Sometime about Sept. 14, 2008, a lot of people who’d stayed for Hurricane Ike made a depressing discovery: All the emergency water they’d run into their bathtubs had leaked out.
So tip No. 1 is to make sure the seals in your tub will hold up a long time against the pressure of a full load of water.
A better idea, though, is to invest in something such as a WaterBOB — a big flexible plastic bladder that fits inside a bathtub.
The box contains four items:
• The bladder, which according to the company is made of “heavy-duty 10 mm food grade Linear Low Density Polyethylene plastic,” which “follows and stays within U.S. FDA guidelines.”
• A funnel of sorts that screws into the bladder and is held over the spigot in the tub. It’s a little awkward, but serviceable.
• A siphon pump that screws into the BOB and works very well.
• Two caps.
Filling the BOB is easy. Just roll it out on the tub’s floor, attach the threaded end of the funnel to the bladder, hold the wide end of the funnel over the spigot and let it rip. If you’re smart enough to have some zip-ties in the house, you probably won’t even have to hold on the whole time. Filling takes about 20 minutes.
Getting water out is easy, too. The operative part of the siphon pump is a red accordion bulb with a valve on top. You turn the valve one way to close the system, pump the red bulb a few times and the water flows. Turn the valve the other way, and system vents and the water stops.

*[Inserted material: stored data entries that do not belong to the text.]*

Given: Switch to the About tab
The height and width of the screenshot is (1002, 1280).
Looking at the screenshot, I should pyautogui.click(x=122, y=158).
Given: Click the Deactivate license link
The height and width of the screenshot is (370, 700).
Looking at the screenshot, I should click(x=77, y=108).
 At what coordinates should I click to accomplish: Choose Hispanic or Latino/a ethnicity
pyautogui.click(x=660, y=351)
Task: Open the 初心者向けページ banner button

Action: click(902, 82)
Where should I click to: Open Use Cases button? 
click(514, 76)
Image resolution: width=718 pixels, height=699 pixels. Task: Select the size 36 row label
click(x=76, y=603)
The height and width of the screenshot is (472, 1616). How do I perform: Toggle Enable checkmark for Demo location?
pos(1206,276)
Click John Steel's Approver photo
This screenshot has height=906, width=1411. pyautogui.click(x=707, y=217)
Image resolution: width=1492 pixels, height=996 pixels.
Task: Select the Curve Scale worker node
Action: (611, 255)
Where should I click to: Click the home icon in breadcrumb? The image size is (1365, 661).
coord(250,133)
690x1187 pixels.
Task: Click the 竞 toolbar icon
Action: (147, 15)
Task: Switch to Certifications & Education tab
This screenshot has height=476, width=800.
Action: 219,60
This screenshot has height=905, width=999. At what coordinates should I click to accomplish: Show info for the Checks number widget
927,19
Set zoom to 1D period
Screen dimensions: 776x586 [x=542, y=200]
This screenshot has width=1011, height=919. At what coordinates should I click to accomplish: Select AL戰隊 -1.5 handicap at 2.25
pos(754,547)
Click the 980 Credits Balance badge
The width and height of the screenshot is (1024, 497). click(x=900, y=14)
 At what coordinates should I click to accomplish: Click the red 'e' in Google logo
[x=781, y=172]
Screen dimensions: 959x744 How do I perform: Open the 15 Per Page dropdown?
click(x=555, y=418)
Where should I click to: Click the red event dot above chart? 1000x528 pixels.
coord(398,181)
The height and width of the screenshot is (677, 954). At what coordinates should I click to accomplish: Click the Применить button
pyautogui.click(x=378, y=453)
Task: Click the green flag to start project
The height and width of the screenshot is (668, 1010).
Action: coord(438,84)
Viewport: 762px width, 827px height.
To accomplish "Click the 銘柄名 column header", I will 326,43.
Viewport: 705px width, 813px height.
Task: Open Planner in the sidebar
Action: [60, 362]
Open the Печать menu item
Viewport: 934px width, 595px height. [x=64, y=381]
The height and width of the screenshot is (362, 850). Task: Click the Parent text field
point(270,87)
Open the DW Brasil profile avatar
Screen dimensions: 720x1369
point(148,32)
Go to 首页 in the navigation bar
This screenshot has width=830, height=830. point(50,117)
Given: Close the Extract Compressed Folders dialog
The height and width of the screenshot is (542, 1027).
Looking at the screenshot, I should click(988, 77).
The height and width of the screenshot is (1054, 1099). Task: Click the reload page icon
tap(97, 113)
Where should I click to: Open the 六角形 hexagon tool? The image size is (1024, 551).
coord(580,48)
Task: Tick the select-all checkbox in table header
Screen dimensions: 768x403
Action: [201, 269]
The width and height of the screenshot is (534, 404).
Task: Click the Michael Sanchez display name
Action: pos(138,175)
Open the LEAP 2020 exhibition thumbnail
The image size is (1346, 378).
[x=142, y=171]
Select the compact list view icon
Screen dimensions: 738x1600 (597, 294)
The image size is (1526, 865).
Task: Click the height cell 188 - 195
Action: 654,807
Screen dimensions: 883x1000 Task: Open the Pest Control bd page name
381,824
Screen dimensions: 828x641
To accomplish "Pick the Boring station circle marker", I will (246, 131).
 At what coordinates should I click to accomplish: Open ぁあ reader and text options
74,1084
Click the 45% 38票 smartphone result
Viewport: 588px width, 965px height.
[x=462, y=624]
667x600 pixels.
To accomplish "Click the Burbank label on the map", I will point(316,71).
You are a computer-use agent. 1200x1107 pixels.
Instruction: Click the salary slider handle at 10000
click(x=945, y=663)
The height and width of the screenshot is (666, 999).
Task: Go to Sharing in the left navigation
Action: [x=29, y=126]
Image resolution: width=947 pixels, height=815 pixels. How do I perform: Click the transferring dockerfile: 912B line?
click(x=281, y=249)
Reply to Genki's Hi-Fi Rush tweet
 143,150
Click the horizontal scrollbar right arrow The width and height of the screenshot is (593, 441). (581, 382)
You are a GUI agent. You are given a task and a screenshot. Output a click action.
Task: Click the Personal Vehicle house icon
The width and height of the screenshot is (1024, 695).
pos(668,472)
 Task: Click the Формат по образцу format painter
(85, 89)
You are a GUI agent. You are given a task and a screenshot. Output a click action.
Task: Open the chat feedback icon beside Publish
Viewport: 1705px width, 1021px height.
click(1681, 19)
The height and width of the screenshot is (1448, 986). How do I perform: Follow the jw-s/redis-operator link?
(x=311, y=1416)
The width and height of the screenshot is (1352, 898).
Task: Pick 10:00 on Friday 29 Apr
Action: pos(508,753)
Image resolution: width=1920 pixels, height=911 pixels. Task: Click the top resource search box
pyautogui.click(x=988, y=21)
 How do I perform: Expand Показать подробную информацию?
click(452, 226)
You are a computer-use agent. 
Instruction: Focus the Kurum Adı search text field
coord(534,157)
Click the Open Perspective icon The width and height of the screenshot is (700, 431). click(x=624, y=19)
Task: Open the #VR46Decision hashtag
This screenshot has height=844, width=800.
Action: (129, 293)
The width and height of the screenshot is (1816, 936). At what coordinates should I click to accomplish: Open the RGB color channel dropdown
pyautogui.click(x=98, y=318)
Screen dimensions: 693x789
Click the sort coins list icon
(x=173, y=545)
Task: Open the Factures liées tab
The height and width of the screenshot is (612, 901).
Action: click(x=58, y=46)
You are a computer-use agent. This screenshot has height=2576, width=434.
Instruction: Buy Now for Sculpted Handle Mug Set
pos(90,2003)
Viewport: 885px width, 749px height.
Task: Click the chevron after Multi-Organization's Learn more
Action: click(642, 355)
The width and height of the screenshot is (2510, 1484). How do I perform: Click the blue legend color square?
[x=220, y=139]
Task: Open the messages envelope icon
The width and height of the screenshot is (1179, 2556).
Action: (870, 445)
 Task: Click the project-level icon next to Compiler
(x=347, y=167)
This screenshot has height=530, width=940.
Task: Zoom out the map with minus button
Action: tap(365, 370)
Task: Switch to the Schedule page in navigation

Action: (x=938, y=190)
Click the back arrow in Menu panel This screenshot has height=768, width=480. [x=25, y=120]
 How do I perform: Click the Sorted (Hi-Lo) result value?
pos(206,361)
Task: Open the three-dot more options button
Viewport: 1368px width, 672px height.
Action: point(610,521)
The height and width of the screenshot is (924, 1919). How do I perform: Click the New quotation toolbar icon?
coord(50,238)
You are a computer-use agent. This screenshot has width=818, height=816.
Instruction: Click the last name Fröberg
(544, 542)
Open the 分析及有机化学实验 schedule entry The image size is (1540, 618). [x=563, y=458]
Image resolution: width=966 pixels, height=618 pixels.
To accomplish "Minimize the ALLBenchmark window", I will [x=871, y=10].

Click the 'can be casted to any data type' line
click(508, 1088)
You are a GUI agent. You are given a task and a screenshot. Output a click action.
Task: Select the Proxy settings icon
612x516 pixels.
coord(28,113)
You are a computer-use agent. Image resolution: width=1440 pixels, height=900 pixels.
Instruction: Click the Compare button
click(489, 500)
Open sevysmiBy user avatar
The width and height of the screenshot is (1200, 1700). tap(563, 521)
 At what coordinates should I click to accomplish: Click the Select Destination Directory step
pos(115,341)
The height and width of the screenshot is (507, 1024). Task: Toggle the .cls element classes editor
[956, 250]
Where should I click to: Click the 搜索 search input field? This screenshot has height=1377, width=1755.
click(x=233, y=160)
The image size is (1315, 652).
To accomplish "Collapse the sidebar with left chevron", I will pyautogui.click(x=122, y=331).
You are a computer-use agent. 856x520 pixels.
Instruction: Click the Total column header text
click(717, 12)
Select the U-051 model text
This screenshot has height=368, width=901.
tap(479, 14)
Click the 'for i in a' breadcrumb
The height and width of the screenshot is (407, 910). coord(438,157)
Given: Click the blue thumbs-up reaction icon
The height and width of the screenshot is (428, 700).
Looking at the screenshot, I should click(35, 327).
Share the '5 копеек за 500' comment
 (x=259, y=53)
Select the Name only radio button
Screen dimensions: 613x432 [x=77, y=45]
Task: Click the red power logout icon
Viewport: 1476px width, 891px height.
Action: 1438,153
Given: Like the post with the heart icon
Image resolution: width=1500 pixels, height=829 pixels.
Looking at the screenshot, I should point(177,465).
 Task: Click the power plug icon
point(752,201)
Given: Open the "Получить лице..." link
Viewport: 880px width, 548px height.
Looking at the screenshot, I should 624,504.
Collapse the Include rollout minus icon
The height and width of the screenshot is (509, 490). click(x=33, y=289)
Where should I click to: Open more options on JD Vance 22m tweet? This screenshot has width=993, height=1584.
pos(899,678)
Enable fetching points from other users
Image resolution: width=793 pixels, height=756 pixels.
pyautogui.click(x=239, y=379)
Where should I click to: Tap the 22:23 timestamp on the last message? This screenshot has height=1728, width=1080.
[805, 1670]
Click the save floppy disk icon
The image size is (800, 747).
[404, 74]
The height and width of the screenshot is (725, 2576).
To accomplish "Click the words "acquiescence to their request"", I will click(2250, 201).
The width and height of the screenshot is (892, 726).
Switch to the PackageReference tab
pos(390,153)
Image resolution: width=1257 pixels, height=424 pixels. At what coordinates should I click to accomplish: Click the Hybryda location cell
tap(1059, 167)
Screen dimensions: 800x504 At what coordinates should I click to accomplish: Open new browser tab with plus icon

One tip: BOB won’t stop until you tell it to, so don’t forget to open the valve or you’ll siphon water into the tub or onto the floor.
Pros and cons
The main benefit is simple volume. You don’t realize how much water you can use in a day until you have to scrounge for it. You don’t realize how heavy water is until you have to haul a bunch of 5-gallon jugs up a couple of flights of stairs.
So, having 100 gallons in-house is a very good thing.
The water is clean. Let’s face it, nobody wants to drink or cook straight out of a bath tub.
The main downside is that BOB takes up the whole bath tub. So, if you’ve only got one tub, bathing is going to be tricky.
If you have two, you’re set.
Other brands include AquaPod and Watersafe. You can even order 55-gallon drums specially made for water storage, but they are heavy and, with shipping, very pricey.
• You never can have too much clean water. Bottled drinking water arrived in Galveston within hours of Ike. Take all that’s offered and use your big supply for cooking and washing.
• Don’t be too hasty about dumping your emergency supply. Water pressure will come and go after a hurricane and when the city water first comes back on, it’ll probably need to be boiled for drinking and cooking, which will eat up your fuel supply. Use city water for washing and cook with your supply.
• Reduce, reuse and recycle. The only water going down the drain should be from the toilet. Use leftover cooking water to wash utensils. Trap bathing water to fill the toilet tank. In fact, the last stop for every drop ought to be the toilet tank.